Valgrind supports more platforms than ASan (see [2] vs. [3]), and does not require compiler support (so you can use it to debug code from any compiler), but does tend to lag behind new platform features a bit. For example, until recently it borked if you used the new x86_64 RDTSCP instruction.

Mudflap seems similar in concept, but there appear to be issues with the implementation (see "Known Shortcomings" at [4])

[1] 3.8.0 and on have the --fair-sched=yes option http://valgrind.org/docs/manual/manual-core.html#manual-core... [2] http://valgrind.org/info/platforms.html [3] http://llvm.org/releases/3.1/tools/clang/docs/AddressSanitiz... [4] http://gcc.gnu.org/wiki/Mudflap_Pointer_Debugging


> Valgrind interprets your program

No, it has a JIT. It's running compiled code. See http://valgrind.org/docs/valgrind2007.pdf for details, section 3 in particular.


You're right (and you should know!), my mistake. I knew it too, and just mistyped. I would edit the post above if I could.


and is it still 20-50x slower? i haven't done measurements, but it feels like a factor of 2 or 3 these days, to me (single threaded).

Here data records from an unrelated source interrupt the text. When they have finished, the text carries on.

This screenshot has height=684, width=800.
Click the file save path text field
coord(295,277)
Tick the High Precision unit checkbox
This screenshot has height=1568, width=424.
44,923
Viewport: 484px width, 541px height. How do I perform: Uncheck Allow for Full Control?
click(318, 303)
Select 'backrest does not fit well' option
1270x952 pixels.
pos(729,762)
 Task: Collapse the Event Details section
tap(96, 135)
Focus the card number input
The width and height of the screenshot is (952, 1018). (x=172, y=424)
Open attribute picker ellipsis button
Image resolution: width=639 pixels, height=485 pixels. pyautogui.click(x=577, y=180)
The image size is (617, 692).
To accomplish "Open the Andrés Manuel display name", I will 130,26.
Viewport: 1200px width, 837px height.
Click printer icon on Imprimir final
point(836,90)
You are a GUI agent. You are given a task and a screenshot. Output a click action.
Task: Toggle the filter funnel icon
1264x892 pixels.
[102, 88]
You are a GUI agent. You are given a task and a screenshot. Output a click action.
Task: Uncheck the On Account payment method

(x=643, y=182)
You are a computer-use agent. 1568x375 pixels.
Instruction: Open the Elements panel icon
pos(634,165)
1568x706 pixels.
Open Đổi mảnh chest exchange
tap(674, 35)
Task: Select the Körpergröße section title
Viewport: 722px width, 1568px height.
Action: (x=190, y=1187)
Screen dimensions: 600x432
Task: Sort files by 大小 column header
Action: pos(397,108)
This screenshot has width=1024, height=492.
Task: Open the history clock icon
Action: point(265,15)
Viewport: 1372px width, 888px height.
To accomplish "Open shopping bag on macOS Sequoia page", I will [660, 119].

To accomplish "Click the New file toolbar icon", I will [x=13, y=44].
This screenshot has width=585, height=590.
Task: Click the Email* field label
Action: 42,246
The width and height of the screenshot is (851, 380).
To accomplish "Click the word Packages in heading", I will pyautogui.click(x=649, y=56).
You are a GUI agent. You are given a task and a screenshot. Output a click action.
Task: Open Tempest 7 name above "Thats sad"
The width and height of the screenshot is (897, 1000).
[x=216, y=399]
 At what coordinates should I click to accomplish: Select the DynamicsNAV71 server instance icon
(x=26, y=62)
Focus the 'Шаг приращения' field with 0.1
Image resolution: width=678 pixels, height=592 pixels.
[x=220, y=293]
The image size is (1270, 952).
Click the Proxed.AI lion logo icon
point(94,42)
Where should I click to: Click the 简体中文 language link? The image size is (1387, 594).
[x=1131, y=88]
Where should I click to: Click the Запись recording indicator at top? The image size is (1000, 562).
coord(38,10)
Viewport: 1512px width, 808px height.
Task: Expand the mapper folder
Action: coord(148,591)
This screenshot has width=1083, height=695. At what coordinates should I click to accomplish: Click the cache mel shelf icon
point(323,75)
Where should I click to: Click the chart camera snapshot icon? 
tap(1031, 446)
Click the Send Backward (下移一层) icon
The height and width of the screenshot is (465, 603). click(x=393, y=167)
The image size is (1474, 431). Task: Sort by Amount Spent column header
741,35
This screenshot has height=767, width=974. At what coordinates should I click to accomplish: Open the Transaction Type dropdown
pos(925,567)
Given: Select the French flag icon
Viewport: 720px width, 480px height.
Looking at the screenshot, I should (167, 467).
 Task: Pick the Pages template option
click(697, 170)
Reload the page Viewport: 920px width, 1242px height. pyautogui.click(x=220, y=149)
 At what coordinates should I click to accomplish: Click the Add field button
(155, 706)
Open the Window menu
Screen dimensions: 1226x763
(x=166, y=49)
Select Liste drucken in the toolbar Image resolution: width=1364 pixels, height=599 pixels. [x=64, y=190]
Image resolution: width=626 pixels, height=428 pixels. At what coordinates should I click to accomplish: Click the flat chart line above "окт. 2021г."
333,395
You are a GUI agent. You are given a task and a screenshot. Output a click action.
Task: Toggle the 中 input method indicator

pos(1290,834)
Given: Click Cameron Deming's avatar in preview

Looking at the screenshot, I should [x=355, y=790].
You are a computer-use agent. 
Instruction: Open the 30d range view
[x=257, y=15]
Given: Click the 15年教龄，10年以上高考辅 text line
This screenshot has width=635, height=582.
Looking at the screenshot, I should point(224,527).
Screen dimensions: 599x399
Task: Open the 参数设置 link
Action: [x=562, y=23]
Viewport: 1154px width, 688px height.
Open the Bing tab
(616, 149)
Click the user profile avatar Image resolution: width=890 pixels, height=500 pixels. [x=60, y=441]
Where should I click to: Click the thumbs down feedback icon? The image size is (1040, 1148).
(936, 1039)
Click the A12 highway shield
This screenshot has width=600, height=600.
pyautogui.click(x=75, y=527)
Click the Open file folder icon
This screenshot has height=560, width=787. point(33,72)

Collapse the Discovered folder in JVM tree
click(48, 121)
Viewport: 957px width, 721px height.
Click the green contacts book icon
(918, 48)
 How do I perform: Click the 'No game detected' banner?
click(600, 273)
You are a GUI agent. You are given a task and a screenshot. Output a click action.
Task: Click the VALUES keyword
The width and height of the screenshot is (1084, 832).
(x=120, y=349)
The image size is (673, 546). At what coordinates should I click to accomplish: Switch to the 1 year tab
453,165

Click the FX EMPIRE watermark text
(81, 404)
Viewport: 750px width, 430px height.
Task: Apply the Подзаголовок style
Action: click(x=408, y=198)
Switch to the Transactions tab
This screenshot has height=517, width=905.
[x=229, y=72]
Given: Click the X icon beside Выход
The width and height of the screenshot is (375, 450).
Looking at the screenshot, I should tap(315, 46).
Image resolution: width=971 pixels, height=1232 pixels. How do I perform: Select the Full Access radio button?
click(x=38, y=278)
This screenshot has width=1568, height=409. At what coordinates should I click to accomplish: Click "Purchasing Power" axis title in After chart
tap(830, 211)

Thanks! That is very helpful. I'm looking forward to trying on the stable gcc


Long-time Valgrind user here, who has been using asan sporadically for a while inside Google. asan is way faster (and uses way less memory, I suspect), but is less exhaustive. Check out this page for more info: http://code.google.com/p/address-sanitizer/wiki/ComparisonOf...

Most notably, asan does not yet catch memory leaks, and will never be able to detect use of uninitialized values. Valgrind can tell you when you're using uninitialized values at bit-level granularity.

So Valgrind is still king in absolute capability, but it's likely that asan's speed will open it up to being used in cases where Valgrind simply isn't possible due to its speed/size overhead.


You're probably using ASAN a lot more than sporadically within Google. A lot of the continuous builds run with it on.

I think that's really the biggest advantage ASAN has - it's cheap enough that you can just make it the default when running tests or developing on your local machine, and catch a number of memory errors immediately instead of having to actively debug them.